After great success with Robot Chicken, ShadowMachine takes the feature plunge with Hell & Back, leveraging its outrageous adult humor in a more ambitious way. While it’s taken a few years to complete and release Hell & Back (through Freestyle), ShadowMachine has expanded its stop-mo TV slate with TripTank and Bojack Horseman, among others, strengthening its brand. From carnival doldrums to the lower depths of danger, Hell & Back offers a slew of misfit demons, an angel hottie, a slacker Orpheus and a horny Devil. Plus a voice cast headlined by Nick Swardson, Mila Kunis, Danny McBride, Bob Odenkirk, T.J. Miller, Rob Riggle and Susan Sarandon.

“At the end of the day, this is a rock and roll indie,” proclaimed ShadowMachine producer Corey Campodonico. “It’s for a particular audience and certainly an audience that we’ve served in the television space for quite some time. And the last few years have really been exciting…it’s the wild west and I absolutely see [Netflix and Amazon] getting involved in features. We’ve been working with Guillermo del Toro on Pinocchio for a while now and that’s gonna get it’s day here shortly and part of it is figuring out what the models are for a film like that. Where the VOD market heads and the economics change, it’s an interesting time. We’re in touch with the Millennials and the generation after that and how that consumption is going.”

Directed by Ross Shuman (Robot Chicken) and Tom Gianas (TripTank), Hell & Back is certainly a step up from ShadowMachine’s TV work: Old-school with digital dabbling where helpful. “We use digital cameras, we use Dragonframe software, we use motion control, but we haven’t put any new spin on it.,” Shuman explained. “The thing we were able to do is do some things in the computer — models we sculpted in ZBrush and sets we build in Rhino — and previs a lot of the shots in Cinema 4D. And if everything worked out, we knew we’d only need a set that was so big and so deep to achieve these shots. And then we’d bring that data over to the shop.

“Sometimes it would parlay straight into laser cutting or rapid prototyping. Or sometimes that information would be handed to a builder. It was computer meets hand-made but mostly hand-made. They can live together in a virtual space as a prep tool until we build the whole thing.”

Hell & Back is constructed on contrast and extreme, bracketed by the craziness of Odenkirk’s Devil and McBride’s Orpheus. “We’re specifically saying, ‘Keep the kids at home — they’ll see it when they’re in high school.’ Bring like-minded adults to this and laugh,” continued Shuman.

“I grew up on those holiday specials and there’s an opportunity here to look and move the same way and yet they’re behaving and using a language that’s a funny juxtaposition,” added Gianas. “Steeped in our DNA is that warm and sentimental stop-mo that you grew up on. Much like the visual aesthetic turns our expectations of hell on its head (it’s steampunk, it’s aquatic), I feel the characters in this movie do the same thing for what our expectations of stop-mo is.”

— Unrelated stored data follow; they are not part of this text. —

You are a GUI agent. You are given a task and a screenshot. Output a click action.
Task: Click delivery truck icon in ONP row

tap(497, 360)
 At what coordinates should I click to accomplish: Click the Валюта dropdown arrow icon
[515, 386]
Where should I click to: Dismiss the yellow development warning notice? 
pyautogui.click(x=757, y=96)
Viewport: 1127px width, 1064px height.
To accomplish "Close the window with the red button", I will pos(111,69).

Visually, Shuman wanted a softer focus and shallower depth of field for the carnival opening, whereas the world of hell “is very vibrant and in your face.” You can only do this in a movie “and have to get your chops really good because you’re just cranking it. But to really get into a story, you need the time and the budget [of a feature]. 

“The big difference is that we could design this world, really get in there and figure out all the intricacies of what this world might be, theories that we had that you wouldn’t necessarily see but that would help us understand. And you always want that kind of time because that’s where you get into the nuance.”

Or, as Gianas simply stated, “Whether you like it or not, you can’t say it’s like any other movie.”